* The problem
Check every line below for the word "agent" and show those that hold it.

** Opening Provided material block **

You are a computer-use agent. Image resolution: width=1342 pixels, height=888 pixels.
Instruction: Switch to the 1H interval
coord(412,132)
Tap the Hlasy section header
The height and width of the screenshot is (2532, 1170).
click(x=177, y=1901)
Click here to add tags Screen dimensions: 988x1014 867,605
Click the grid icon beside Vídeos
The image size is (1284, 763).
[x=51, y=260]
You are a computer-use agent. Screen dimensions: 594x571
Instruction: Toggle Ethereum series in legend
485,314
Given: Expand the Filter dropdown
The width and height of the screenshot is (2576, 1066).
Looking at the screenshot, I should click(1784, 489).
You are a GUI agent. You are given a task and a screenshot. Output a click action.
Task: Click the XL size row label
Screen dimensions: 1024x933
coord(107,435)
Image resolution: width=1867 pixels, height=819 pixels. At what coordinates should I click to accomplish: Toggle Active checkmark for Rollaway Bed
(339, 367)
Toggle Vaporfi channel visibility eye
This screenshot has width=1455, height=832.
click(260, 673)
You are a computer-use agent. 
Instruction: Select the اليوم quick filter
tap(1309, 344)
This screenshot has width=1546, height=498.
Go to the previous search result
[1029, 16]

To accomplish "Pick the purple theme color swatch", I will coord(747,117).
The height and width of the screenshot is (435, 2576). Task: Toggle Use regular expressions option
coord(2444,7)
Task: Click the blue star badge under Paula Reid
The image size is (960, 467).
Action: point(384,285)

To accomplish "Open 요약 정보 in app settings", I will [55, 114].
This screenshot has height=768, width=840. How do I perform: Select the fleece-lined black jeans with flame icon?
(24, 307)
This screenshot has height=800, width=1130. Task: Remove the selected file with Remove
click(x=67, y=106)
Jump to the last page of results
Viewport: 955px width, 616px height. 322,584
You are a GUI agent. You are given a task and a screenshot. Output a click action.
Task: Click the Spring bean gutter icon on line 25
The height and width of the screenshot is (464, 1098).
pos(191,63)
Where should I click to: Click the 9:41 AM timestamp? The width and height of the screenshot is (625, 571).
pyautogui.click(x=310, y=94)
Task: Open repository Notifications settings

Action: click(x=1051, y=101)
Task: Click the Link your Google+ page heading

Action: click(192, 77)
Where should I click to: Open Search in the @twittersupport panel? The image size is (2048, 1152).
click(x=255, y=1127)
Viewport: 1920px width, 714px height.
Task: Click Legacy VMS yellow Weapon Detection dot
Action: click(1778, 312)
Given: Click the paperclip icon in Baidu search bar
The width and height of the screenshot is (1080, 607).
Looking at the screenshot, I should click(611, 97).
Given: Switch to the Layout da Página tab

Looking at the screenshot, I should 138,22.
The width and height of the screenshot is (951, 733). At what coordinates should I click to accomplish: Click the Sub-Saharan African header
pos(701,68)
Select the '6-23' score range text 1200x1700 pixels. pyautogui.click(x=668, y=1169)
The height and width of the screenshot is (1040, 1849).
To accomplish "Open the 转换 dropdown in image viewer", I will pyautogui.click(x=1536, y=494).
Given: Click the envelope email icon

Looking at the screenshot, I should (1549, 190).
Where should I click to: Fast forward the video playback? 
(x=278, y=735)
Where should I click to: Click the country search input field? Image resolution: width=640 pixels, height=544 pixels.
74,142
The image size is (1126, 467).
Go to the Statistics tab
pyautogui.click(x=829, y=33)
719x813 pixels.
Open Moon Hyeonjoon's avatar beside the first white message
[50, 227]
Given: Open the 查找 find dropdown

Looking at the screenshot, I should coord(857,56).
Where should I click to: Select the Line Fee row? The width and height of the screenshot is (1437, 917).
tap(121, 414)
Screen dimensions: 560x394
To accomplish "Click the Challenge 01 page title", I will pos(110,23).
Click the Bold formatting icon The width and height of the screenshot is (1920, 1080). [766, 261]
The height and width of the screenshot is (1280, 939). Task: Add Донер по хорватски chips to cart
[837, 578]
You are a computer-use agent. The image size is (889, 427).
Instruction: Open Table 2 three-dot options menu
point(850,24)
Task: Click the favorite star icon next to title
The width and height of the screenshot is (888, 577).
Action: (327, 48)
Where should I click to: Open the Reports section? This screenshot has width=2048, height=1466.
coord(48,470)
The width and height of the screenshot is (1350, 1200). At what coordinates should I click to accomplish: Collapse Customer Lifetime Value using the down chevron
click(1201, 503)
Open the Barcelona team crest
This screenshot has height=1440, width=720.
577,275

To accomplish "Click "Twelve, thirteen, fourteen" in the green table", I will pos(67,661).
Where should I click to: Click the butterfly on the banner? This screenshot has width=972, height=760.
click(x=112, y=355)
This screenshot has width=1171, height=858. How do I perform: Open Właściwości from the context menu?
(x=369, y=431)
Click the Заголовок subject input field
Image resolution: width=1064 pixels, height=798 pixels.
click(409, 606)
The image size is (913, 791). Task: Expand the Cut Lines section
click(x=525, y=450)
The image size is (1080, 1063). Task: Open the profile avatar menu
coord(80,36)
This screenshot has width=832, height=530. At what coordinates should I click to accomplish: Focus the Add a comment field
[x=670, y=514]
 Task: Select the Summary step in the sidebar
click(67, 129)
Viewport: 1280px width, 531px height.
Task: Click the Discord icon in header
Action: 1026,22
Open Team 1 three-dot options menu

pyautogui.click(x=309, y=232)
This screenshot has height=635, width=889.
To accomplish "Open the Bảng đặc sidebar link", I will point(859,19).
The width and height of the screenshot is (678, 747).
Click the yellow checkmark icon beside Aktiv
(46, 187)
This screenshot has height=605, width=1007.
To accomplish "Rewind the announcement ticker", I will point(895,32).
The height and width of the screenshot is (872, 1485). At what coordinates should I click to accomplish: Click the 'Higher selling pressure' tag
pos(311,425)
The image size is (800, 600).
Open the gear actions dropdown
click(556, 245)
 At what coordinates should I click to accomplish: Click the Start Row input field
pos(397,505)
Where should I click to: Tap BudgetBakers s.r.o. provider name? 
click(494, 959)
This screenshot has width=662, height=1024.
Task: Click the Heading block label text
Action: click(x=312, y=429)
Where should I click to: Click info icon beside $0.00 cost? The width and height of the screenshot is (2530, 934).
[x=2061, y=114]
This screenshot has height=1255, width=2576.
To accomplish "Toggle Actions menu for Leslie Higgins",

** Closing Provided material block **

* Exercise answer
You are a computer-use agent. Image resolution: width=1342 pixels, height=888 pixels.
You are a computer-use agent. Screen dimensions: 594x571
You are a GUI agent. You are given a task and a screenshot. Output a click action.
You are a computer-use agent. 
You are a GUI agent. You are given a task and a screenshot. Output a click action.
You are a computer-use agent. The image size is (889, 427).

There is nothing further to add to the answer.